**Provided records:**
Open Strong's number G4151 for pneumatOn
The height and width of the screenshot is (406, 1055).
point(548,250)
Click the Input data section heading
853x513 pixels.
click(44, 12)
---
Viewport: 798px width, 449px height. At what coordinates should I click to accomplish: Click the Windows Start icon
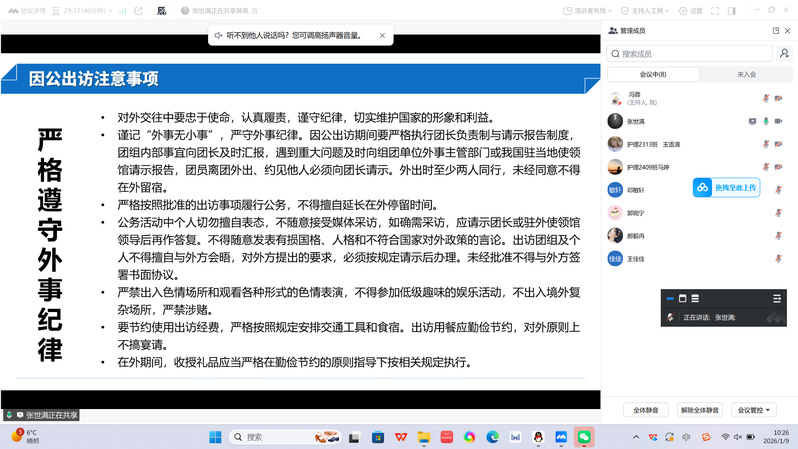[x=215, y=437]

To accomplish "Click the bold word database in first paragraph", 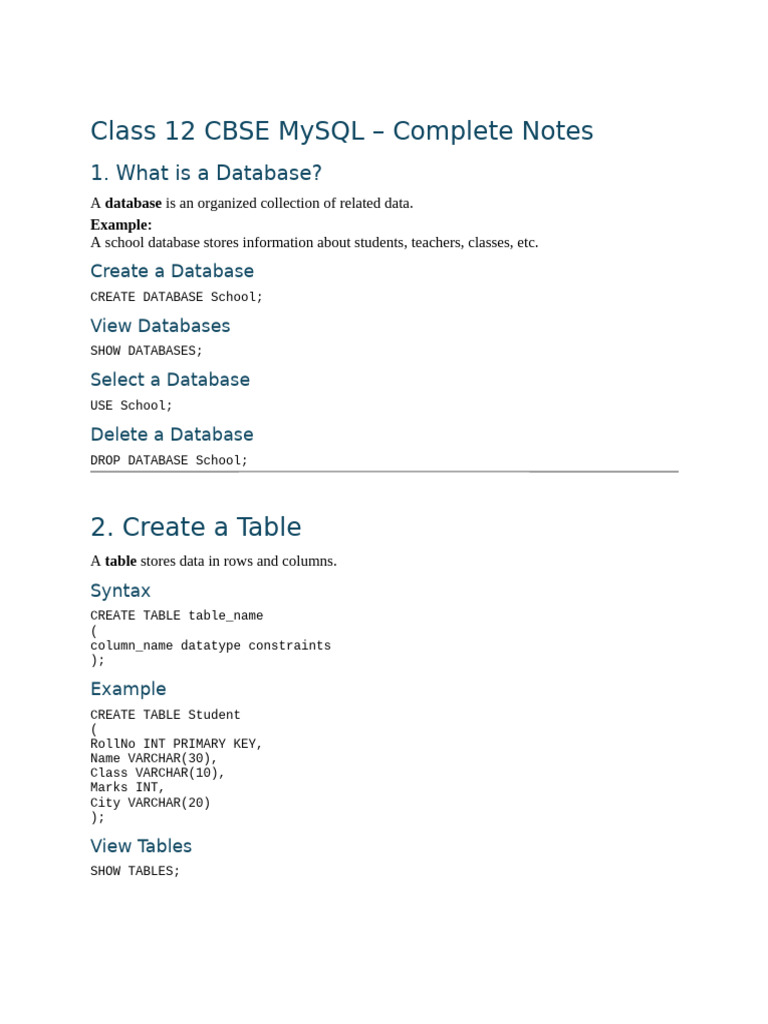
==
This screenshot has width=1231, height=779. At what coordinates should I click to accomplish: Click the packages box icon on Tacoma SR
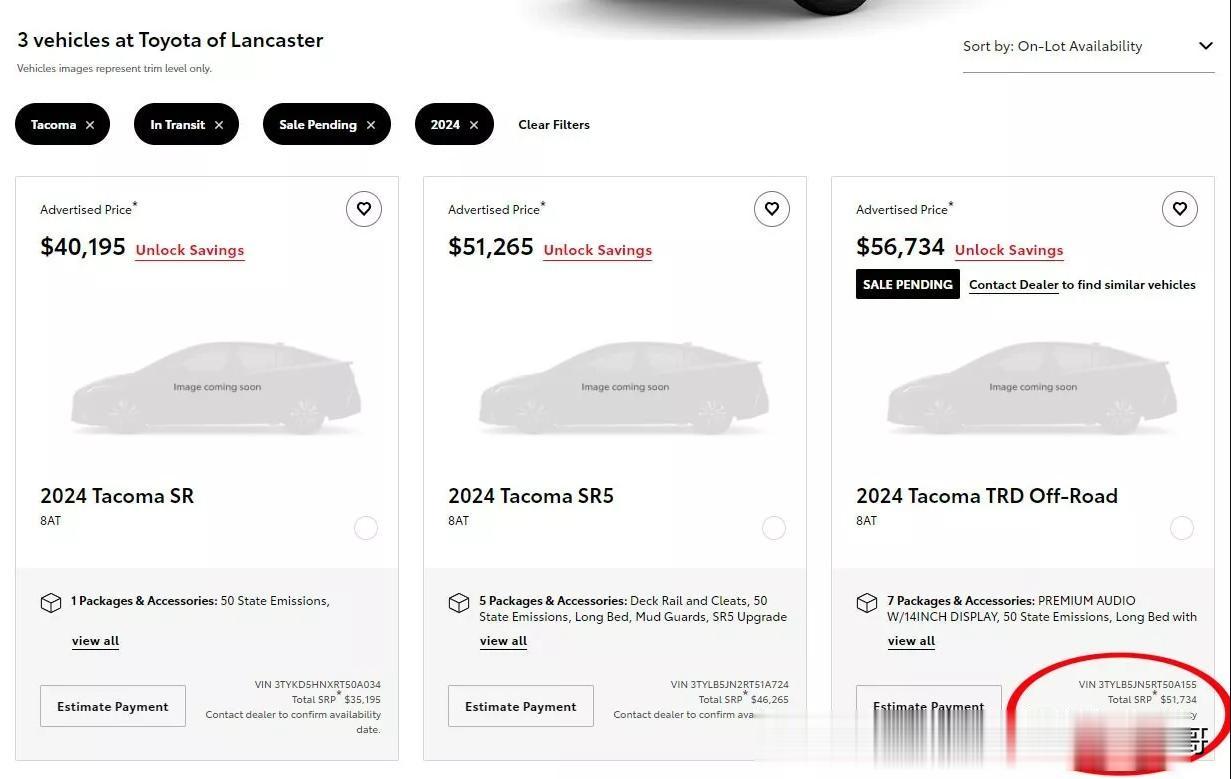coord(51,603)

**Assignment:** What is needed is an exact copy of the lines above from the one with "Viewport: 798px width, 449px" to the one with "the bold word", both ends kept, and nothing more; please leave the pictures out.

**Solution to this problem:**
Viewport: 798px width, 449px height. At what coordinates should I click to accomplish: Click the Windows Start icon
[x=215, y=437]

To accomplish "Click the bold word database in first paragraph", 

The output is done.